This is how it was, rolling through the black of night on an open prairie highway. The headlights from the big red Chrysler would make the painted lines of the highway streak in front of the oversized hood emblem. The pale green glow of the speedometer dimly lighting up the smooth red leather cab as we would eat turkey sandwiches wrapped in wax paper, and sip consomme soup from a red plastic cup. It was thanksgiving, and like every other thanksgiving since 1975, I was going hunting.

Each year we would arrive at the same stretch of land somewhere west of Winnipeg. My dad, his dad, my cousin, and my brother. We would all sit in silence as we listened to my grandfathers New Yorker slowly scrape along the mud caked paths of the freshly harvested fields. There were rules. Hunter etiquette implied that you should not hunt a field that is already occupied with other hunters. Many times we would sit with the engine running, peering into the darkness, trying to look for other hunters hiding in the fields, or stray cars disguised as hay bales. Hunters always wave whenever they pass each other, by car, or on foot. They would look us over as we went by, projecting an analysing smile. We rarely shot anything. My dad and grandfather always seemed much more interested in the taste of a cold beer drunk in the crisp wind, and blackened toast covered in butter from the Coleman stove, instead of killing water fowl. They would often stop the car and comment on a particularly large flock of geese, look for a moment, and drive on. Their unloaded shotguns would rest on the front seat of the car, dangerous, but free. When I was young, I wanted action, and would often get impatient as they sat there analysing each field, watching the other hunters through binoculars. I never brought a gun myself, just didn't think of it. So I was at the mercy of two hunters who were not about to crawl through the ditch on a whim. But when we did step out, into the dawn, things would get more serious. The hunters would load their weapons, my brother, cousin, and I would converse over who would go with who. I would often pair with my dad. Lying in the hay field as the sun was rising, the sound of the stiff straw poking at my down filled Canadian Squire jacket. We would wait, hiding, as thousands of geese would fly high, too high, over our heads. But every so often, a stray flock would come through. My dad would rise, quickly, his body recoiling as the 12-gauge would fill the air with a hard, sharp, ring that flattened the ears. Often nothing would drop from the sky, sometimes something did, it didn't matter. Like true sportsmen, for us it was about being outdoors, watching the cyclical forces of nature at play. Mixed with man's destructive influence no doubt, but fascinating all the same.

When you repeat something, year in, and year out, you are able to organize time in to concentrated fragments. We all aged in that car, and in those fields. Each time I stepped into that familiar openness I would achieve another right of passage into manhood. I went from arguing over chips with my brother and cousin, to being able to drive the car, to being hungover and reeking of booze in the back seat, to getting ready in the morning with a woman sleeping beside me. It seemed as if it would never end, but as the years wore on, the trips got shorter, and the hunters would get older. My grandfather's rifle was eventually replaced with a cane, until finally, his usual seat in the Chrysler empty because he was too sick to travel. When he died, the whole thing stopped.

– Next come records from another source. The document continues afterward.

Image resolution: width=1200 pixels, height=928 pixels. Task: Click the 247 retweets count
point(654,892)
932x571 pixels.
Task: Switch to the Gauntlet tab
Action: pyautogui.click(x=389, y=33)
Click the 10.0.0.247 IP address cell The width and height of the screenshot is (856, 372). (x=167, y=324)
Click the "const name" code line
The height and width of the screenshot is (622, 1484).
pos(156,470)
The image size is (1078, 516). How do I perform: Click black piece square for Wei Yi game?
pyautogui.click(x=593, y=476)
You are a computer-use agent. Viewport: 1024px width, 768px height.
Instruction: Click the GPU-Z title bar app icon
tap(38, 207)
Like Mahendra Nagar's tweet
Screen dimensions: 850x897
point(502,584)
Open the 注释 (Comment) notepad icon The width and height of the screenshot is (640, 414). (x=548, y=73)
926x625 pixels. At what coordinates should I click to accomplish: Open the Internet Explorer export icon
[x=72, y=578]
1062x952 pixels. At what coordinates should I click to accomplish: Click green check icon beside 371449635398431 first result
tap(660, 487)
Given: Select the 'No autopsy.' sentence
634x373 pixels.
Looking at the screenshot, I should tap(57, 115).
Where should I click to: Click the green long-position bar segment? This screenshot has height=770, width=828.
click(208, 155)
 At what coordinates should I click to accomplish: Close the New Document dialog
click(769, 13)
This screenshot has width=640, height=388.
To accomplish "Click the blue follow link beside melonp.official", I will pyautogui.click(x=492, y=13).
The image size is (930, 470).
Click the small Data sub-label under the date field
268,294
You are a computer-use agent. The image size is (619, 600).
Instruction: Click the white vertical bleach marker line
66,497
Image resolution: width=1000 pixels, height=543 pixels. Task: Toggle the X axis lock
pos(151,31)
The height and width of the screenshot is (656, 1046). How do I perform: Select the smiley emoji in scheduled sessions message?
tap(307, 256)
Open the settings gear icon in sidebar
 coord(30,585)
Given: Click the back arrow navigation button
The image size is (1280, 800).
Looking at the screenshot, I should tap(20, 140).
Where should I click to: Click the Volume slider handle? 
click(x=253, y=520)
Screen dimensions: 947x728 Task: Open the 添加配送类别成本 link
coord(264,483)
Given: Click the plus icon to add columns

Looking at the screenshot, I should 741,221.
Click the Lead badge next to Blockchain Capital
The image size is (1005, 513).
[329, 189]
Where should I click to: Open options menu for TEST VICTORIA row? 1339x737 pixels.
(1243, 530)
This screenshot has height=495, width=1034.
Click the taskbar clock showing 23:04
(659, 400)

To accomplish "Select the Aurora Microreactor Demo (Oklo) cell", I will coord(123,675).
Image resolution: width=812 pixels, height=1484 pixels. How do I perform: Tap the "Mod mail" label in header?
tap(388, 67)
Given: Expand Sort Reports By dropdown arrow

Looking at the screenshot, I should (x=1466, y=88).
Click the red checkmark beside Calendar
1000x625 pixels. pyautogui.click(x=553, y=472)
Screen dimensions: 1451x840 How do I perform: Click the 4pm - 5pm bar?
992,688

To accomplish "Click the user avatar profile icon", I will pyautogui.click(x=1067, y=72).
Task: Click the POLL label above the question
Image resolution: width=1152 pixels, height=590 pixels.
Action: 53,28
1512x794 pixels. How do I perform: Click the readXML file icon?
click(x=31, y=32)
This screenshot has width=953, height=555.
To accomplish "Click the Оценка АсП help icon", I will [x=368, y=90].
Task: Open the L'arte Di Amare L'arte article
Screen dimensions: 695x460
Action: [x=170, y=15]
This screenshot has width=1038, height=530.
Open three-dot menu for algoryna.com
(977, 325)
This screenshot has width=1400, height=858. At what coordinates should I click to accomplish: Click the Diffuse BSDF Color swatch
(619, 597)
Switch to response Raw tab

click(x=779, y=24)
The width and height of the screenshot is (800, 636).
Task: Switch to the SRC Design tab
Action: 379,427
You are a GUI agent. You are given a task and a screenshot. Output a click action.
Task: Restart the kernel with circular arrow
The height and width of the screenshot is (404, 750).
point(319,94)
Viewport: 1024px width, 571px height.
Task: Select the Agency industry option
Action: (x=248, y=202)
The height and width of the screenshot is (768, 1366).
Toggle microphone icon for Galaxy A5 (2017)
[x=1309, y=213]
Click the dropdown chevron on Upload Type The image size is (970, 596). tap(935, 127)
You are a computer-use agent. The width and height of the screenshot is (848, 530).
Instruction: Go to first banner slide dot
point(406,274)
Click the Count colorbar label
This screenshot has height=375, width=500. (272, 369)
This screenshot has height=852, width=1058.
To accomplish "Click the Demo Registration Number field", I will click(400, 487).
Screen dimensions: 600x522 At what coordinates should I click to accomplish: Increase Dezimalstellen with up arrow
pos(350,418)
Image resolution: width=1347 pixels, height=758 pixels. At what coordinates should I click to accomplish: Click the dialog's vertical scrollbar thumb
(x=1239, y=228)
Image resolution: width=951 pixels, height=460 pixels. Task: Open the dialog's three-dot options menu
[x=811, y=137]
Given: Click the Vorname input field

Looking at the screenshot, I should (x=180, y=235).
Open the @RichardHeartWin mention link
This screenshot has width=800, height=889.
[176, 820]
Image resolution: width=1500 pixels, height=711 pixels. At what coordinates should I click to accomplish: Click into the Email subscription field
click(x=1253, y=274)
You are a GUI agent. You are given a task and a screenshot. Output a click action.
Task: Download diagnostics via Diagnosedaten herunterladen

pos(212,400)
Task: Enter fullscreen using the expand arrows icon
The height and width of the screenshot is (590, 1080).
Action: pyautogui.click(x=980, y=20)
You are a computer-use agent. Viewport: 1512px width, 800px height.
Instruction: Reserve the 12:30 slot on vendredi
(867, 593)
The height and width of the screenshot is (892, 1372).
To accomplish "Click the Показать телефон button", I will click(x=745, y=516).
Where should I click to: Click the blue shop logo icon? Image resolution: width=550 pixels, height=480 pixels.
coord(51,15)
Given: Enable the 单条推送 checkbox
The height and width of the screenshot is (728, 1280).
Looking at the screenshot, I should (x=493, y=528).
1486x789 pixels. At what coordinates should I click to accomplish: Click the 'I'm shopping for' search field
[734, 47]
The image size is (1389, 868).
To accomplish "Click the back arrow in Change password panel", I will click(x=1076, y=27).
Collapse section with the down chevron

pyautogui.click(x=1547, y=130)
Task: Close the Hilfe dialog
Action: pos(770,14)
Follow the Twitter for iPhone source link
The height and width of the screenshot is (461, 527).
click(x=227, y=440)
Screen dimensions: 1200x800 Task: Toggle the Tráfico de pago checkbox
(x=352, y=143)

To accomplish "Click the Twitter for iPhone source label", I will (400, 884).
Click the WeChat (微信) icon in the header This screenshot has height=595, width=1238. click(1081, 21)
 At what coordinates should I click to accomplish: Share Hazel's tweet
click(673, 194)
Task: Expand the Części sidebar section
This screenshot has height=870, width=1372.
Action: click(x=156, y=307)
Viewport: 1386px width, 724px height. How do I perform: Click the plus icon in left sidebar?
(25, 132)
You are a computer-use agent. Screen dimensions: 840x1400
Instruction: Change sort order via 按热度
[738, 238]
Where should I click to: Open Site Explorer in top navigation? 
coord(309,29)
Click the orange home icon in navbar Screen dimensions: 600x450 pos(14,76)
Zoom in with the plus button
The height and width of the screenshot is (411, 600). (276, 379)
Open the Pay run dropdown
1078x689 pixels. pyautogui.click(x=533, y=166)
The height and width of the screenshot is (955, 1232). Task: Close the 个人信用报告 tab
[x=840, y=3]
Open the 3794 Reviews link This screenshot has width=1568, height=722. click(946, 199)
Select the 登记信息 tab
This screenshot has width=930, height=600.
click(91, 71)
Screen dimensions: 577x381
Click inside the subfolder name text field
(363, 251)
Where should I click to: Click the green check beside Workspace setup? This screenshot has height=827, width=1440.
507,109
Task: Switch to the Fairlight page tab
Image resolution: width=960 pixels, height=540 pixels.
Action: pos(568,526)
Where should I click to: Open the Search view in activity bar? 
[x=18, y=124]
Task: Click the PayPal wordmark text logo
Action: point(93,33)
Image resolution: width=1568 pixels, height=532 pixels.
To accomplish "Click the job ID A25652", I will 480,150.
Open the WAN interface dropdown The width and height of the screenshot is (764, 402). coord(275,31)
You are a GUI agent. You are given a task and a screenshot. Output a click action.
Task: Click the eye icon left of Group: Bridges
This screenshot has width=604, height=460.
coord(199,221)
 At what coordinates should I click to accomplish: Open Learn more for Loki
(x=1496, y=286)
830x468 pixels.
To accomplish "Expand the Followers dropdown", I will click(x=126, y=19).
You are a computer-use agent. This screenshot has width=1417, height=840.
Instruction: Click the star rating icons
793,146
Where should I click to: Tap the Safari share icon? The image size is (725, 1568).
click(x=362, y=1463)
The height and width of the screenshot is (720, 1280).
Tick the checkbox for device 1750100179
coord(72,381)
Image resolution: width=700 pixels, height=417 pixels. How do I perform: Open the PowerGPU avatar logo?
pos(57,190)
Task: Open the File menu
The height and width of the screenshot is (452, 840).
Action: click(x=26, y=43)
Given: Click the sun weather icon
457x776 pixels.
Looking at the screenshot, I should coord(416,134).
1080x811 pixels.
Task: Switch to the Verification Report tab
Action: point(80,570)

That must have been sometime around 1998. And while the geese continue to gather in the fields, every year, forever. So do the hunters, by remembering the thunderous chorus of a thousand birds rising out of a field all at once. The beeping sound a car makes when the door is left open as you stand on an empty gravel road to pee. The taste of canned potatoes served on a paper plate, and the way my grandfather emblazoned his name on everything he owned in huge letters with a black marker. We might not be there, but we linger, somewhere in Manitoba.